Кто может говорить о нем в шесть утра? Мари-Кастий и Валентин?

Он позвонил сыну и жене вчера вечером:

– С Новым годом, люблю вас.

– Когда ты возвращаешься? – спросила Мари-Кастий.

– Я не возвращаюсь.

– Нина рассказала тебе о Клотильде Марэ? Все кончено.

– Знаю.

Он в трех улицах от моря. Мари-Кастий дышит в трубку. Этьен никогда не был настолько уверен в своей правоте.

Запоздалые гуляки кричат: Buon anno![196]

Классно они отпраздновали! Расположились на пляже вдалеке от всех со своей музыкой, шампанским, виски, оливками и фокаччей с травами. Они пропустили полночь и больше никогда не перейдут в следующий год. Они танцевали до рассвета под любимую музыку Этьена – Spacemen 3, Sonic Yourth, Radiohead…[197]

Рядом с ним останавливается такси. Он купил билет на единственный рейс Палермо – Париж.

Все стойки в аэропорту закрыты, бортпроводница регистрирует багаж, протягивает ему билет, он находит свое место, прислоняется виском к иллюминатору и засыпает. Ему впервые не снится Клотильда. Она ушла.

В приемном покое его просят предъявить удостоверение личности, потом ведут в палату под номером 21. Он кладет на кровать портрет, сделанный накануне Ниной, фотографию Валентина и Мари-Кастий, снимок Луизы, Поля-Эмиля и их матери, одну из трех, сделанных в 1994 году на концерте группы Indochine.

«Сражайся, черт тебя подери!» С тех пор как мать Клотильды выкрикнула эту фразу, она мечется в его мозгу, как взбесившееся животное.

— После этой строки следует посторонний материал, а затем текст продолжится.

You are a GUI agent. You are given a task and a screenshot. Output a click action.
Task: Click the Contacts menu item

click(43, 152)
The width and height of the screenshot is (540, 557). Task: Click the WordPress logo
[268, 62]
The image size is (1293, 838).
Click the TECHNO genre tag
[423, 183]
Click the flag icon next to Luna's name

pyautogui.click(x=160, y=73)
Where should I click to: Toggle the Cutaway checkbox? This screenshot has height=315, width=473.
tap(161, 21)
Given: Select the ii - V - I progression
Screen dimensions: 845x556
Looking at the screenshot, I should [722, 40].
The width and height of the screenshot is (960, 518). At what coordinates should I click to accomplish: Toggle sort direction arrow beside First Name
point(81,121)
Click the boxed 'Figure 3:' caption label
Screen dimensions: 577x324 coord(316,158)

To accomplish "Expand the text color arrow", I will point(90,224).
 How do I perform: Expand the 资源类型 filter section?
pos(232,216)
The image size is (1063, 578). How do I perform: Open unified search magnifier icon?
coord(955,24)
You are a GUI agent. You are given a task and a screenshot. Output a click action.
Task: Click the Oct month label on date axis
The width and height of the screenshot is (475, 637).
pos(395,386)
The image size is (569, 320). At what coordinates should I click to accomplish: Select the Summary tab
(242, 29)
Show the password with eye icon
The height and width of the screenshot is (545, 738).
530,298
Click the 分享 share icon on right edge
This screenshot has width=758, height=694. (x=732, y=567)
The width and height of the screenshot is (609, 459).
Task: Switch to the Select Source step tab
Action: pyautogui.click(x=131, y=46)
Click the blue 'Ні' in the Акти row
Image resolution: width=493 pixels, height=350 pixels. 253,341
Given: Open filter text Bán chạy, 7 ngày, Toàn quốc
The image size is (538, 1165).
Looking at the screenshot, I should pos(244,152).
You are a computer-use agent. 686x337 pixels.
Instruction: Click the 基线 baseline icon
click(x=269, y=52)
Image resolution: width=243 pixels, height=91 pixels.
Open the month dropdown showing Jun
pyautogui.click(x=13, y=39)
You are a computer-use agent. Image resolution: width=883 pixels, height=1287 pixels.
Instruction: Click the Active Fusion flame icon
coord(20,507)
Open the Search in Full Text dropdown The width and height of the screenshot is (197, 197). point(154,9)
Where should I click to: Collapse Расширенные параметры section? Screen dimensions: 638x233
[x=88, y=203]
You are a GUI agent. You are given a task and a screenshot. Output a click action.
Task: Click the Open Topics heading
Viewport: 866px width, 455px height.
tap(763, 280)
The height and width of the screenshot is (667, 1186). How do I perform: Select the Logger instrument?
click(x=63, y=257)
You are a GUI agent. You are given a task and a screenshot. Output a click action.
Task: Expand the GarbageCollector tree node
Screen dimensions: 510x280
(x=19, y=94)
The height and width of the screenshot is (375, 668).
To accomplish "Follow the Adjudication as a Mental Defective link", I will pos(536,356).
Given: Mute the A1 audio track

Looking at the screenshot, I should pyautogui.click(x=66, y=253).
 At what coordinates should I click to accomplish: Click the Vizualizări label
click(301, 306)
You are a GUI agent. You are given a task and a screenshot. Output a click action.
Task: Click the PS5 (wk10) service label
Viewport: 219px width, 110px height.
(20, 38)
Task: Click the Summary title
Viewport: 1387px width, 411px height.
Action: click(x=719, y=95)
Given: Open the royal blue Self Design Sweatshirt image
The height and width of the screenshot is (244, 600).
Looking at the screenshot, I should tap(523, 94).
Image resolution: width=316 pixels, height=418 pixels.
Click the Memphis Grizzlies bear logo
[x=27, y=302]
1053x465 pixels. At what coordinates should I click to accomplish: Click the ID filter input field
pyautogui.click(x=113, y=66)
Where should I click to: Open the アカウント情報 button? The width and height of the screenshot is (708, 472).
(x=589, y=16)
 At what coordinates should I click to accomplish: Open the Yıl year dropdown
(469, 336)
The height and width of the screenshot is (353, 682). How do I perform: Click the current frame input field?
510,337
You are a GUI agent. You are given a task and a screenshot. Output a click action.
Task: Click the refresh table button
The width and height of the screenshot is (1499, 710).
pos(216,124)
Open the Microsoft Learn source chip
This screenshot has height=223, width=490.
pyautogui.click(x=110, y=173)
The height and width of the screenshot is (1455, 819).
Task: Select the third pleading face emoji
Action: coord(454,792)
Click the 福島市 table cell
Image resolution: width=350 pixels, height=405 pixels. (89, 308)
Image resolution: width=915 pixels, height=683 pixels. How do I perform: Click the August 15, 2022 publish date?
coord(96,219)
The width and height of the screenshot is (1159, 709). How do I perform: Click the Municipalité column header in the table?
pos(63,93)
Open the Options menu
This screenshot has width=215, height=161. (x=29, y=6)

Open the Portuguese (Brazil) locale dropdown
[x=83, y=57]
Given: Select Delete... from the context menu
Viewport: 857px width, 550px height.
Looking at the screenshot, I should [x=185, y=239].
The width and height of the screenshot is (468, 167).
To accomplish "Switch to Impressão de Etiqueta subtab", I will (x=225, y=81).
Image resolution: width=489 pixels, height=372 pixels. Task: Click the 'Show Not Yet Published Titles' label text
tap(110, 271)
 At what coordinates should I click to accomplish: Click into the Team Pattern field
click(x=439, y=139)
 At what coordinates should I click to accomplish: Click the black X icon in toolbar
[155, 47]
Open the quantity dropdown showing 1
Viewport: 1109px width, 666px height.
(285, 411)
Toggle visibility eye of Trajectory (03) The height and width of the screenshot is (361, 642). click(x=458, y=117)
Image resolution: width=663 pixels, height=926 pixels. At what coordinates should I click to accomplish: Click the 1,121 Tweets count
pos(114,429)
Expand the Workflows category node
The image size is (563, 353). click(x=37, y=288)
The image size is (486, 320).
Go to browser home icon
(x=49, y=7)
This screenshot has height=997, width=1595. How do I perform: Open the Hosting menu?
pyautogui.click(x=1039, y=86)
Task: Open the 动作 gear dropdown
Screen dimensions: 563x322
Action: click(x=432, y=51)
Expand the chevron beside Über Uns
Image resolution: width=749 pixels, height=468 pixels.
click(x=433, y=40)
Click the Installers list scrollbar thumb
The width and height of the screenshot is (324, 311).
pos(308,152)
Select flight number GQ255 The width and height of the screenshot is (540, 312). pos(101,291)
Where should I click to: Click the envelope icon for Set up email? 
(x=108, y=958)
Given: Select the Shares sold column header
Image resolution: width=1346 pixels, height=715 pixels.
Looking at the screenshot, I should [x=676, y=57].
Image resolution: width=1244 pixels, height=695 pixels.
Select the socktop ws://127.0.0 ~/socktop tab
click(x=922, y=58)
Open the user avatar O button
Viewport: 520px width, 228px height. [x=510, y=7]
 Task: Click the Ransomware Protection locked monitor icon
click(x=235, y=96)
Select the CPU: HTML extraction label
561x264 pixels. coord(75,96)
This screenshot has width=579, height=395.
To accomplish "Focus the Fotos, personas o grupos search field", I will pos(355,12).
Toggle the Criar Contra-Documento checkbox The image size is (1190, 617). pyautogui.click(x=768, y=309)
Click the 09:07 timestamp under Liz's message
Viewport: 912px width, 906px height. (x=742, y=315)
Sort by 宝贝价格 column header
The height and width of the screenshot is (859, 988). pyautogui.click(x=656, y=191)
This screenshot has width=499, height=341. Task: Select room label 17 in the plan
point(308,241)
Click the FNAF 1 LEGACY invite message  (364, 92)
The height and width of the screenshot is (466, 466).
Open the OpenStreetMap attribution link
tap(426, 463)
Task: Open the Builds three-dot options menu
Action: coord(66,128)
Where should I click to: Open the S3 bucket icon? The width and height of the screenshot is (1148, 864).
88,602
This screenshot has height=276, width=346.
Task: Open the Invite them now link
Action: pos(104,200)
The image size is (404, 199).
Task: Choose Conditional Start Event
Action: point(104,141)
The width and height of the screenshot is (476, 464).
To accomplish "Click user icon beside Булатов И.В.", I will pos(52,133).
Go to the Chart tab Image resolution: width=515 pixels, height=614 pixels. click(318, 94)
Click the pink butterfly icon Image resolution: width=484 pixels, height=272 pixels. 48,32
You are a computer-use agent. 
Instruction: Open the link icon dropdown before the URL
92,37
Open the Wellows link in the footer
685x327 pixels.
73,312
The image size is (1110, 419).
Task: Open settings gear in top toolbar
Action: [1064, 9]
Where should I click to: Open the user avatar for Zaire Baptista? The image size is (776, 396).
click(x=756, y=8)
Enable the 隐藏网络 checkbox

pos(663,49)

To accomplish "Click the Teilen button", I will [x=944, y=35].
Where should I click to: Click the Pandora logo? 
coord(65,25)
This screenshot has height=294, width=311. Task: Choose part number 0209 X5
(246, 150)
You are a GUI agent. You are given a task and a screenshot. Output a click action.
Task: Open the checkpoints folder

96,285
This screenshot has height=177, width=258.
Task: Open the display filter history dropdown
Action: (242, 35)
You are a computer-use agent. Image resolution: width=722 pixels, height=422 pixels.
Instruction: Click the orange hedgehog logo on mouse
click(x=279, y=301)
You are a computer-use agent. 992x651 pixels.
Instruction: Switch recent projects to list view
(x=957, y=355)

Он открывает косметичку, достает лекарство, глотает таблетки, ложится и закрывает глаза. Боль ушла. Он во дворе школы Пастера, ждет приговора – сейчас прозвучит фамилия учителя. В романе «Мел» это описано так: «Этим утром я вижу только их, словно они проглотили весь свет, а другие ученики – марионетки, они выбирают меня, она выбирает, берет меня за руку».

Им четырнадцать, они дают уличный концерт, это Праздник музыки, Нина поет, они чувствуют глубокую радость, страсть и абсолютное счастье. Нирвана. Никогда на улицах Ла-Комели не звучали такие бурные и долгие аплодисменты.

Они катаются на велосипедах и скейтах, записывают себя на магнитофон, снимают друг друга ручной видеокамерой, которую он стянул у отца.

Он занимается любовью, он танцует, наслаждается солнцем. Воспоминания о лете всегда приходят первыми. Он приглядывает за сестрой, заправляет непослушную прядь за ухо, проверяет, смотрят ли на него девчонки, он знает, что хорош собой, он – «пожиратель света», как сказано в шедевре Адриена.